Mas regressavam as más notícias. Após a nossa passagem, um acidente “feio” a obrigar à paragem da prova e a nova intervenção dos meios de socorro. E desta vez era bem mais preocupante, bem mais sério nas consequências para os envolvidos.

É nestes momentos que nos cai a ficha. Outra vez?? Não era definitivamente a semana certa para correr… o azar parecia ter-se instalado nos ralis.

É inegável que o sucedido nos acaba por tirar motivação, e sem saber ao certo do real estado da equipa, a parte desportiva fica imediatamente para segundo plano. Aos poucos vamos sabendo “aqui e ali” de algumas atualizações do estado deles e vamo-nos acostumando à ideia de que estão em boas mãos e a ser bem tratados.


A Super Especial noturna, um troço de cerca de 2 quilómetros, bem engraçado, serviu apenas para cumprir calendário. Tentamos desfrutar daquele encerramento de rali presenciado por tanta gente (e aqui abro um parênteses para dar os parabéns à organização pela forma como decorreu a classificativa, com os concorrentes a intercalarem as duas passagens, e tudo a funcionar na perfeição, sem atascos ou atrasos.
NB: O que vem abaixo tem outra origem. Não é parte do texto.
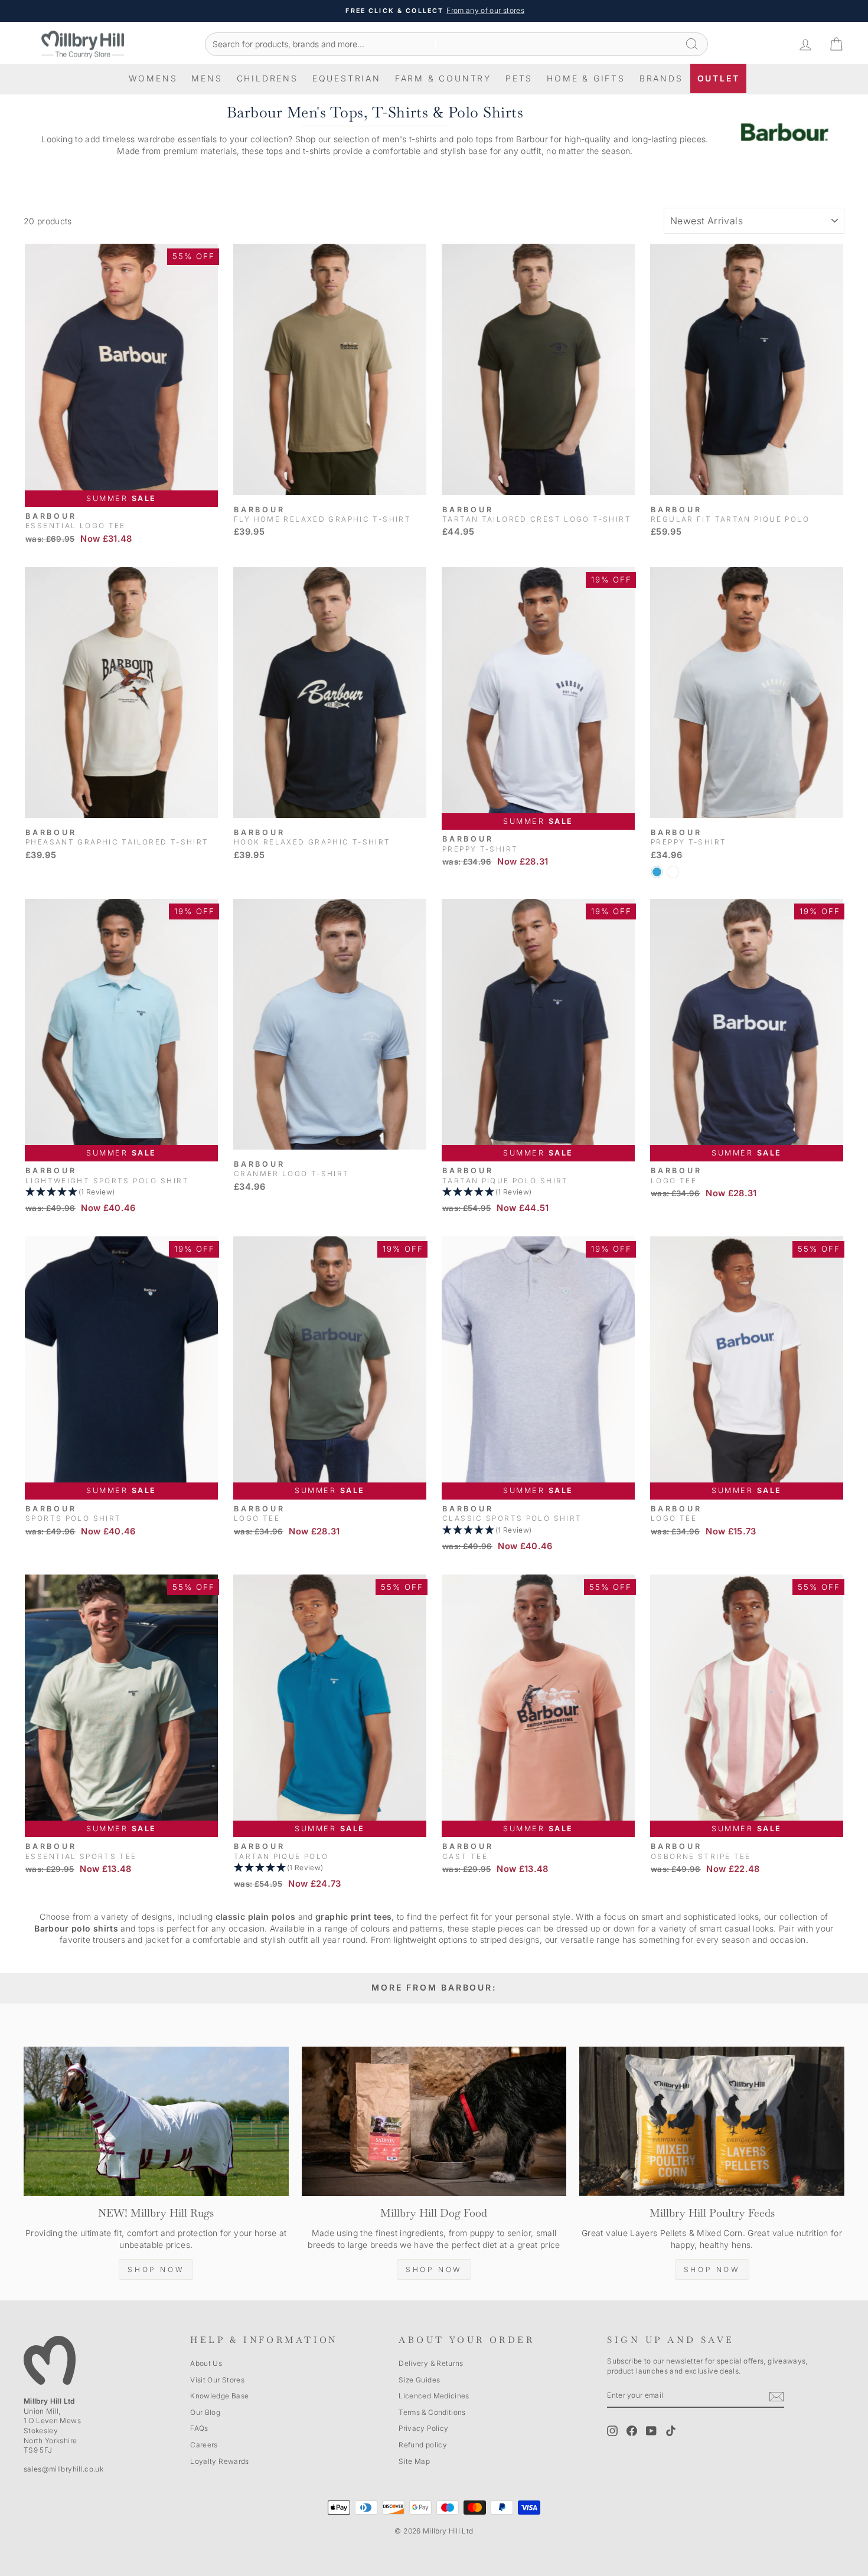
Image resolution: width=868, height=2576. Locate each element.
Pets (519, 78)
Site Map (414, 2461)
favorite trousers (92, 1940)
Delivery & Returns (431, 2363)
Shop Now (156, 2269)
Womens (153, 78)
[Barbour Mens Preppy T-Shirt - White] (672, 872)
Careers (203, 2444)
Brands (661, 78)
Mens (206, 78)
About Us (206, 2363)
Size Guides (419, 2379)
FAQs (199, 2428)
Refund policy (423, 2444)
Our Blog (205, 2412)
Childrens (267, 78)
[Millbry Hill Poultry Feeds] (711, 2121)
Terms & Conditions (432, 2412)
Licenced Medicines (434, 2395)
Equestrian (346, 78)
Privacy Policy (423, 2428)
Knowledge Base (219, 2395)
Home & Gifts (586, 78)
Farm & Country (443, 78)
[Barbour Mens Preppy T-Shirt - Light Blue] (657, 872)
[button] (121, 1192)
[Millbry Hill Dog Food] (434, 2121)
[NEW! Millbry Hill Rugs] (156, 2121)
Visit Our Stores (217, 2379)
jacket (157, 1940)
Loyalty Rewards (219, 2461)
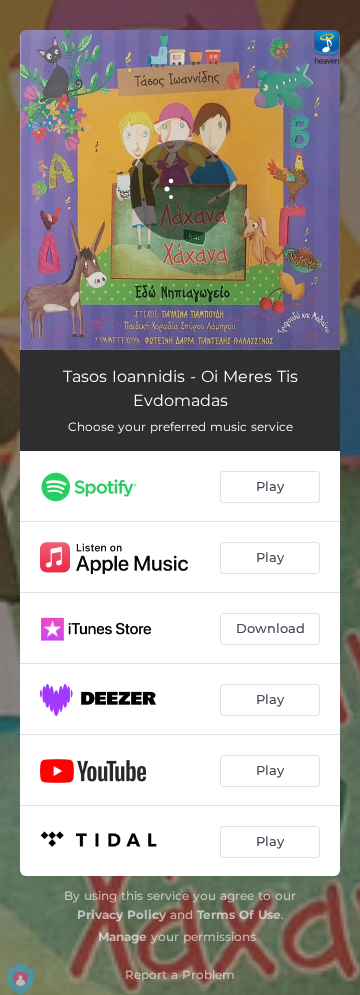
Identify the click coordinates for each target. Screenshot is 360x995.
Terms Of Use (239, 914)
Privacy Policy (121, 914)
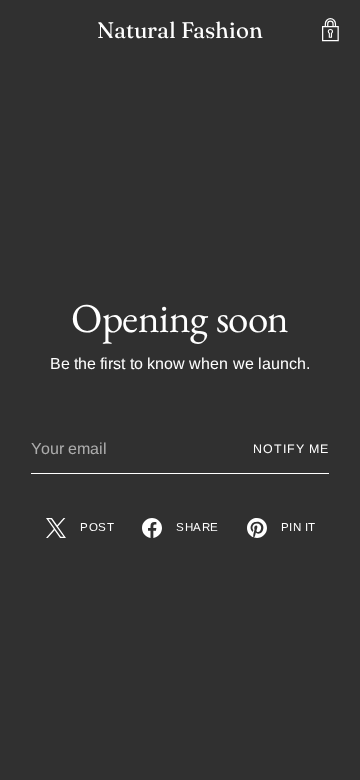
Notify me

Muito bem Team Baia!) e levamos o nosso “leão” até ao final com o sentimento de dever cumprido.


Rali terminado com sucesso, carro sem o mínimo dos problemas, equipa satisfeita. Poderíamos ter andado um pouco melhor? Eventualmente podíamos. É importante? Não! Estamos perfeitamente contentes com o nosso rali, divertimo-nos, não arriscamos na parte da segurança e esse é o nosso prémio! Ao lado, os nossos companheiros também conseguiram terminar todos sem “chatices” levando os seus respetivos carros até ao final, o que para eles acaba também por ser uma pequena vitória e quando todos estamos contentes, só podemos fazer um balanço muito positivo.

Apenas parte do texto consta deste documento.